*** EXERCISE MATERIALS Section Begins ***

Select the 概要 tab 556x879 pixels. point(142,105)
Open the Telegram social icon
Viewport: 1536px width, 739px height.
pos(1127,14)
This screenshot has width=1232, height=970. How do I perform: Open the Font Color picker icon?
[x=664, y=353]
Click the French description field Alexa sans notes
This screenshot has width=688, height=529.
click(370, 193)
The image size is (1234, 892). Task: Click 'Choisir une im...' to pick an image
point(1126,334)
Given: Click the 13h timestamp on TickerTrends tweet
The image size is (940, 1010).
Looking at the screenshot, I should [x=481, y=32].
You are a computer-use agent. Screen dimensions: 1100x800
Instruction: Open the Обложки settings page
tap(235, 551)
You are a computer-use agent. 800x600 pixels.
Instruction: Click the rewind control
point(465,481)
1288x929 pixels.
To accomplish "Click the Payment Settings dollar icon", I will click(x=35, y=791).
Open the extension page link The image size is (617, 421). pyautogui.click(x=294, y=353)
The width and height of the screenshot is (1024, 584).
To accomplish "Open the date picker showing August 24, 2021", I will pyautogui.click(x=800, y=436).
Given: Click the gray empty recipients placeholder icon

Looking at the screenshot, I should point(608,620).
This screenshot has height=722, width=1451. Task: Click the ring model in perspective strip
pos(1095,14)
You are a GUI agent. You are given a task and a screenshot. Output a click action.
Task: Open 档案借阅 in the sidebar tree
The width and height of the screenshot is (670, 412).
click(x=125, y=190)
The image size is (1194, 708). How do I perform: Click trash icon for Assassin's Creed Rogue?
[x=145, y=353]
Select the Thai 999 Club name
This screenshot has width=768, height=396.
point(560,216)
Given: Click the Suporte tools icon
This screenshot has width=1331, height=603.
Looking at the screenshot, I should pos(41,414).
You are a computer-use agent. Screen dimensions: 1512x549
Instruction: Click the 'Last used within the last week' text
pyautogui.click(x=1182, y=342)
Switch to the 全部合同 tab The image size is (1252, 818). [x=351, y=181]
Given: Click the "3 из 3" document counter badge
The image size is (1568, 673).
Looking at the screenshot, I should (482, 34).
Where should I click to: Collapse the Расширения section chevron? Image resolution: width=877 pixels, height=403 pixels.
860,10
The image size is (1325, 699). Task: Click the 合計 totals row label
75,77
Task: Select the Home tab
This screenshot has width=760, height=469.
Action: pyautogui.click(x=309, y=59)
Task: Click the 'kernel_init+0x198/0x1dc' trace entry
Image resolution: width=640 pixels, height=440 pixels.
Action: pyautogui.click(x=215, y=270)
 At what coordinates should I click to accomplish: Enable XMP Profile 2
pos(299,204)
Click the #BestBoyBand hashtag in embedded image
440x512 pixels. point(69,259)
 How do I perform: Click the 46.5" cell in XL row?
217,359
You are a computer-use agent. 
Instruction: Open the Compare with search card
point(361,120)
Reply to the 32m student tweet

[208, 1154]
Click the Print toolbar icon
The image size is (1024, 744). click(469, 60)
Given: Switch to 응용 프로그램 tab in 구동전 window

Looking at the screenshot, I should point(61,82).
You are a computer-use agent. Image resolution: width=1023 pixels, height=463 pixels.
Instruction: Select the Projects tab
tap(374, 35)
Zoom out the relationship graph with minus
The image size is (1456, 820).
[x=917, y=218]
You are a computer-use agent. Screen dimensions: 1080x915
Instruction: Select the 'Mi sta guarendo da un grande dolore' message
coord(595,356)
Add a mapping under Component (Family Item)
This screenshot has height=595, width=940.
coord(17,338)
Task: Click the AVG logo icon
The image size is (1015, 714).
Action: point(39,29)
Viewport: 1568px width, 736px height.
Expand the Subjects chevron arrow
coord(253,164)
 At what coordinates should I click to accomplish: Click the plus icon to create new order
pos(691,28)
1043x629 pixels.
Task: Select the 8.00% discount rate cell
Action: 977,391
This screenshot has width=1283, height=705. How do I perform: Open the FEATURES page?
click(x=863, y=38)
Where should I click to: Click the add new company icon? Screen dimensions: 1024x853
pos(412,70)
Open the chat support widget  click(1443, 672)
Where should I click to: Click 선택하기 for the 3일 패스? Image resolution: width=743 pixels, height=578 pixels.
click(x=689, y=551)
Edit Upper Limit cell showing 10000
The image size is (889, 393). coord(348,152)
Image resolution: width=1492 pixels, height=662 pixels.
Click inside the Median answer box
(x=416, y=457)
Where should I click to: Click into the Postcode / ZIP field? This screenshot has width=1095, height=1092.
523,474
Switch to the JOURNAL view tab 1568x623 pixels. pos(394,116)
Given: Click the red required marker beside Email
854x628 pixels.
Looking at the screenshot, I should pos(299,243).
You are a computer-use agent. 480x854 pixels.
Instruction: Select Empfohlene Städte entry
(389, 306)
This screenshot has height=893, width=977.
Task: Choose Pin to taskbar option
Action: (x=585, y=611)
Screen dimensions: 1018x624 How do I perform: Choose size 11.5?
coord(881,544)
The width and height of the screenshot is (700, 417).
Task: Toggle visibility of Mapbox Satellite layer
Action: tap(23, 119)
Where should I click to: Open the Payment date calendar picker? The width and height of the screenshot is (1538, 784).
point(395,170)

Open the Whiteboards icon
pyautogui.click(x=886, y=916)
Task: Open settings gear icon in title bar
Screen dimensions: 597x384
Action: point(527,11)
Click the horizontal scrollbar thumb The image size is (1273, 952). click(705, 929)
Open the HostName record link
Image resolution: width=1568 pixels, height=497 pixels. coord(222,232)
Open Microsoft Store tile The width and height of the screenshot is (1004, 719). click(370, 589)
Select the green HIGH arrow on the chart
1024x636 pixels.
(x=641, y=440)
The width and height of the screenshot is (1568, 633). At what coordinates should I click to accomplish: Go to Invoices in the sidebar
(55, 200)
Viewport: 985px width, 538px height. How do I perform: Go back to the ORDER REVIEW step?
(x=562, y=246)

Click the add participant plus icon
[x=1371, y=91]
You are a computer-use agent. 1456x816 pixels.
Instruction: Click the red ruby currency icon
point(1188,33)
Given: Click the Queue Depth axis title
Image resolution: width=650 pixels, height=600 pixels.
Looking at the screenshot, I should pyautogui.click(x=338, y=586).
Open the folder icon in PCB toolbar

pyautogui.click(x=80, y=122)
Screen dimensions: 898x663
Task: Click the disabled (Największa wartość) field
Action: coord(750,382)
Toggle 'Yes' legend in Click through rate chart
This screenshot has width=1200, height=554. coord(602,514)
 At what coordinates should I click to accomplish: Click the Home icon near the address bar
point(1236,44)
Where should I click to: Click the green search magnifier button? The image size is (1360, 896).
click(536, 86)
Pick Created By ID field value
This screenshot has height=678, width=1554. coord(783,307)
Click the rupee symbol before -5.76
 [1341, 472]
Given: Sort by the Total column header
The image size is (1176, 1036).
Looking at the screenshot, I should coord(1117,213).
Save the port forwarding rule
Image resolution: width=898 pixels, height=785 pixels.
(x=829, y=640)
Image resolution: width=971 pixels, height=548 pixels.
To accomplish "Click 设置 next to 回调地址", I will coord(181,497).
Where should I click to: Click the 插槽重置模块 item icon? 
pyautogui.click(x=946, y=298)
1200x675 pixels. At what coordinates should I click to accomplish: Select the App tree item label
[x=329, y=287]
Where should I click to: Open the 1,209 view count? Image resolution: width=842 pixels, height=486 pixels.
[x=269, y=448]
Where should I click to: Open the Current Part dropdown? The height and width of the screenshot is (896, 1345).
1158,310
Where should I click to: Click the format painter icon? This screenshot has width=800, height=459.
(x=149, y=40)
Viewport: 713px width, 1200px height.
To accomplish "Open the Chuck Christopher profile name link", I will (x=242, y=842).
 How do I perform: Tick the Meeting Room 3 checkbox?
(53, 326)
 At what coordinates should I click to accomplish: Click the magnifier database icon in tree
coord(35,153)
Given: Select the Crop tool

*** EXERCISE MATERIALS Section Ends ***

Without leaving anything out, transcribe the records above exactly.

WRITTEN RESPONSE
Select the 概要 tab 556x879 pixels. point(142,105)
Open the Telegram social icon
Viewport: 1536px width, 739px height.
pos(1127,14)
This screenshot has width=1232, height=970. How do I perform: Open the Font Color picker icon?
[x=664, y=353]
Click the French description field Alexa sans notes
This screenshot has width=688, height=529.
click(370, 193)
The image size is (1234, 892). Task: Click 'Choisir une im...' to pick an image
point(1126,334)
Given: Click the 13h timestamp on TickerTrends tweet
The image size is (940, 1010).
Looking at the screenshot, I should [x=481, y=32].
You are a computer-use agent. Screen dimensions: 1100x800
Instruction: Open the Обложки settings page
tap(235, 551)
You are a computer-use agent. 800x600 pixels.
Instruction: Click the rewind control
point(465,481)
1288x929 pixels.
To accomplish "Click the Payment Settings dollar icon", I will click(x=35, y=791).
Open the extension page link The image size is (617, 421). pyautogui.click(x=294, y=353)
The width and height of the screenshot is (1024, 584).
To accomplish "Open the date picker showing August 24, 2021", I will pyautogui.click(x=800, y=436).
Given: Click the gray empty recipients placeholder icon

Looking at the screenshot, I should point(608,620).
This screenshot has height=722, width=1451. Task: Click the ring model in perspective strip
pos(1095,14)
You are a GUI agent. You are given a task and a screenshot. Output a click action.
Task: Open 档案借阅 in the sidebar tree
The width and height of the screenshot is (670, 412).
click(x=125, y=190)
The image size is (1194, 708). How do I perform: Click trash icon for Assassin's Creed Rogue?
[x=145, y=353]
Select the Thai 999 Club name
This screenshot has width=768, height=396.
point(560,216)
Given: Click the Suporte tools icon
This screenshot has width=1331, height=603.
Looking at the screenshot, I should pos(41,414).
You are a computer-use agent. Screen dimensions: 1512x549
Instruction: Click the 'Last used within the last week' text
pyautogui.click(x=1182, y=342)
Switch to the 全部合同 tab The image size is (1252, 818). [x=351, y=181]
Given: Click the "3 из 3" document counter badge
The image size is (1568, 673).
Looking at the screenshot, I should (482, 34).
Where should I click to: Collapse the Расширения section chevron? Image resolution: width=877 pixels, height=403 pixels.
860,10
The image size is (1325, 699). Task: Click the 合計 totals row label
75,77
Task: Select the Home tab
This screenshot has width=760, height=469.
Action: pyautogui.click(x=309, y=59)
Task: Click the 'kernel_init+0x198/0x1dc' trace entry
Image resolution: width=640 pixels, height=440 pixels.
Action: pyautogui.click(x=215, y=270)
 At what coordinates should I click to accomplish: Enable XMP Profile 2
pos(299,204)
Click the #BestBoyBand hashtag in embedded image
440x512 pixels. point(69,259)
 How do I perform: Click the 46.5" cell in XL row?
217,359
You are a computer-use agent. 
Instruction: Open the Compare with search card
point(361,120)
Reply to the 32m student tweet

[208, 1154]
Click the Print toolbar icon
The image size is (1024, 744). click(469, 60)
Given: Switch to 응용 프로그램 tab in 구동전 window

Looking at the screenshot, I should point(61,82).
You are a computer-use agent. Image resolution: width=1023 pixels, height=463 pixels.
Instruction: Select the Projects tab
tap(374, 35)
Zoom out the relationship graph with minus
The image size is (1456, 820).
[x=917, y=218]
You are a computer-use agent. Screen dimensions: 1080x915
Instruction: Select the 'Mi sta guarendo da un grande dolore' message
coord(595,356)
Add a mapping under Component (Family Item)
This screenshot has height=595, width=940.
coord(17,338)
Task: Click the AVG logo icon
The image size is (1015, 714).
Action: point(39,29)
Viewport: 1568px width, 736px height.
Expand the Subjects chevron arrow
coord(253,164)
 At what coordinates should I click to accomplish: Click the plus icon to create new order
pos(691,28)
1043x629 pixels.
Task: Select the 8.00% discount rate cell
Action: 977,391
This screenshot has width=1283, height=705. How do I perform: Open the FEATURES page?
click(x=863, y=38)
Where should I click to: Click the add new company icon? Screen dimensions: 1024x853
pos(412,70)
Open the chat support widget  click(1443, 672)
Where should I click to: Click 선택하기 for the 3일 패스? Image resolution: width=743 pixels, height=578 pixels.
click(x=689, y=551)
Edit Upper Limit cell showing 10000
The image size is (889, 393). coord(348,152)
Image resolution: width=1492 pixels, height=662 pixels.
Click inside the Median answer box
(x=416, y=457)
Where should I click to: Click into the Postcode / ZIP field? This screenshot has width=1095, height=1092.
523,474
Switch to the JOURNAL view tab 1568x623 pixels. pos(394,116)
Given: Click the red required marker beside Email
854x628 pixels.
Looking at the screenshot, I should pos(299,243).
You are a computer-use agent. 480x854 pixels.
Instruction: Select Empfohlene Städte entry
(389, 306)
This screenshot has height=893, width=977.
Task: Choose Pin to taskbar option
Action: (x=585, y=611)
Screen dimensions: 1018x624 How do I perform: Choose size 11.5?
coord(881,544)
The width and height of the screenshot is (700, 417).
Task: Toggle visibility of Mapbox Satellite layer
Action: tap(23, 119)
Where should I click to: Open the Payment date calendar picker? The width and height of the screenshot is (1538, 784).
point(395,170)

Open the Whiteboards icon
pyautogui.click(x=886, y=916)
Task: Open settings gear icon in title bar
Screen dimensions: 597x384
Action: point(527,11)
Click the horizontal scrollbar thumb The image size is (1273, 952). click(705, 929)
Open the HostName record link
Image resolution: width=1568 pixels, height=497 pixels. coord(222,232)
Open Microsoft Store tile The width and height of the screenshot is (1004, 719). click(370, 589)
Select the green HIGH arrow on the chart
1024x636 pixels.
(x=641, y=440)
The width and height of the screenshot is (1568, 633). At what coordinates should I click to accomplish: Go to Invoices in the sidebar
(55, 200)
Viewport: 985px width, 538px height. How do I perform: Go back to the ORDER REVIEW step?
(x=562, y=246)

Click the add participant plus icon
[x=1371, y=91]
You are a computer-use agent. 1456x816 pixels.
Instruction: Click the red ruby currency icon
point(1188,33)
Given: Click the Queue Depth axis title
Image resolution: width=650 pixels, height=600 pixels.
Looking at the screenshot, I should pyautogui.click(x=338, y=586).
Open the folder icon in PCB toolbar

pyautogui.click(x=80, y=122)
Screen dimensions: 898x663
Task: Click the disabled (Największa wartość) field
Action: coord(750,382)
Toggle 'Yes' legend in Click through rate chart
This screenshot has width=1200, height=554. coord(602,514)
 At what coordinates should I click to accomplish: Click the Home icon near the address bar
point(1236,44)
Where should I click to: Click the green search magnifier button? The image size is (1360, 896).
click(536, 86)
Pick Created By ID field value
This screenshot has height=678, width=1554. coord(783,307)
Click the rupee symbol before -5.76
 [1341, 472]
Given: Sort by the Total column header
The image size is (1176, 1036).
Looking at the screenshot, I should coord(1117,213).
Save the port forwarding rule
Image resolution: width=898 pixels, height=785 pixels.
(x=829, y=640)
Image resolution: width=971 pixels, height=548 pixels.
To accomplish "Click 设置 next to 回调地址", I will coord(181,497).
Where should I click to: Click the 插槽重置模块 item icon? 
pyautogui.click(x=946, y=298)
1200x675 pixels. At what coordinates should I click to accomplish: Select the App tree item label
[x=329, y=287]
Where should I click to: Open the 1,209 view count? Image resolution: width=842 pixels, height=486 pixels.
[x=269, y=448]
Where should I click to: Open the Current Part dropdown? The height and width of the screenshot is (896, 1345).
1158,310
Where should I click to: Click the format painter icon? This screenshot has width=800, height=459.
(x=149, y=40)
Viewport: 713px width, 1200px height.
To accomplish "Open the Chuck Christopher profile name link", I will (x=242, y=842).
 How do I perform: Tick the Meeting Room 3 checkbox?
(53, 326)
 At what coordinates should I click to accomplish: Click the magnifier database icon in tree
coord(35,153)
Given: Select the Crop tool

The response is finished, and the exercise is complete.